At various times, Ivan Panaev, Nikolai Chernyshevsky, Mikhail Saltykov-Shchedrin, and Nikolai Nekrasov published their works on the pages of the Whistle. Photo: russkiymir.ru

After the closure of Sovremennik, Nekrasov began publishing the Otechestvennye Zapiski magazine, which he rented from the publisher Andrei Kraevsky. At the same time, the poet worked on one of his most ambitious works - the peasant poem "Who should live well in Russia".

The idea for the poem appeared to Nekrasov as early as the late 1850s, but he wrote the first part after the abolition of serfdom, around 1863. The basis of the work was not only the literary experiences of the poet's predecessors, but also his own impressions and memories. According to the author's idea, the poem was to become a kind of epic, demonstrating the life of the Russian people from different points of view. At the same time, Nekrasov purposefully used for writing it not a “high calm”, but a simple colloquial language close to folk songs and legends, replete with colloquial expressions and sayings.

Work on the poem "Who Lives Well in Russia" took Nekrasov almost 14 years. But even during this period, he did not have time to fully realize his plan: a serious illness prevented him, which chained the writer to bed. Initially, the work was supposed to consist of seven or eight parts. The route of the heroes' journey, looking for "who lives happily, freely in Russia", lay across the whole country, to St. Petersburg itself, where they were to meet with an official, merchant, minister and tsar. However, Nekrasov understood that he would not have time to complete the work, so he reduced the fourth part of the story - "A Feast for the Whole World" - to an open ending.

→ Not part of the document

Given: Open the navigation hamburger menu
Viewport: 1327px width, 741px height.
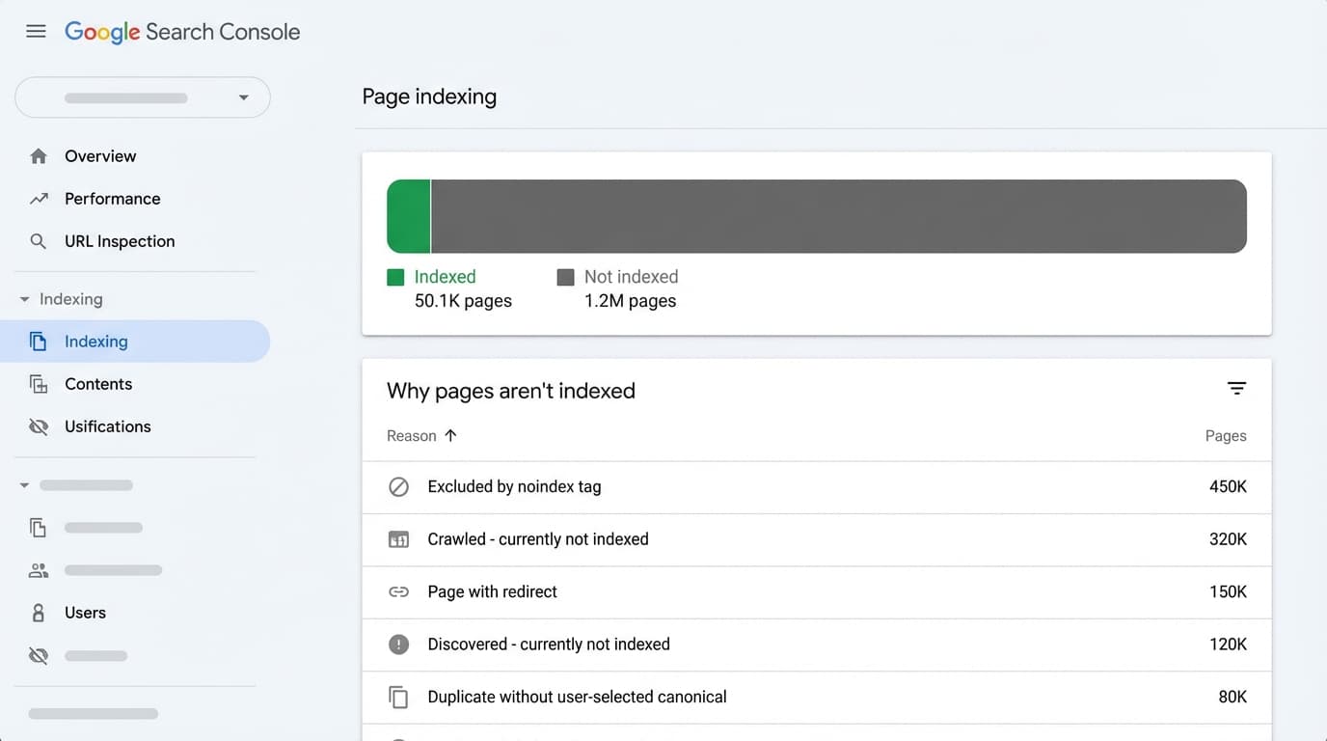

During the life of Nekrasov, only three fragments of the poem were published in the journal Otechestvennye Zapiski - the first part with a prologue, which does not have its own name, "Last Child" and "Peasant Woman". "A Feast for the Whole World" was published only three years after the death of the author, and even then with significant censorship cuts.

Nekrasov died on January 8, 1878 (December 27, 1877 according to the old style). Several thousand people came to say goodbye to him, who accompanied the coffin of the writer from home to the Novodevichy cemetery in St. Petersburg. This was the first time that a Russian writer was given national honors.